Tuesday, November 18, 2008

Points of Destination and Clarity

The trip to Hazel Green did nothing to enforce equanimity. If anything, I was too free, yet somehow enslaved to my frenzied, cynical thoughts.

Like the erratic weather, I couldn’t find a word to construe my mood. Depressed? Yes, but that’s been there. Like a background noise, to every thought, a constant whir to every hope. Unloved? I defend this notion with thoughts of my mom, roommate and coworkers… I’m reminded of the Only One who even matters…And so thoughts drift to why I wanted to pick ‘unloved’ as an adjective in the first place… I can’t replace him. I can’t replace him. I can’t replace him. Lonely? Always. Sad? Sometimes. Numb? Daily. Happy? Only when I feel I have a purpose, something to strive for, a reason to not stay inside my haven of books and busy work…What happened to that point?

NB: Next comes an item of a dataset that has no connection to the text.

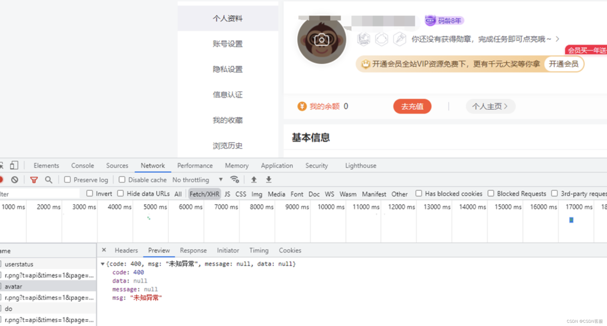607x326 pixels.
Task: Switch to the Console tab
Action: pyautogui.click(x=82, y=165)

Lord, as your child, am I not suppose to be demonstrating a life of contentment? A life where despite the odds, I am joyous for I know You, Your love, Your gift, Your vision…But instead I have nothing but knowledge of your gift to set me apart from the lost--so it seems I am just as lost as they are. Satisfy my heart, oh Lord ,with You and only You. Help me to shine over the pain, to learn what you teach, and to be contented with solely YOU. I am Yours. Please hear my prayer, for You are my only point.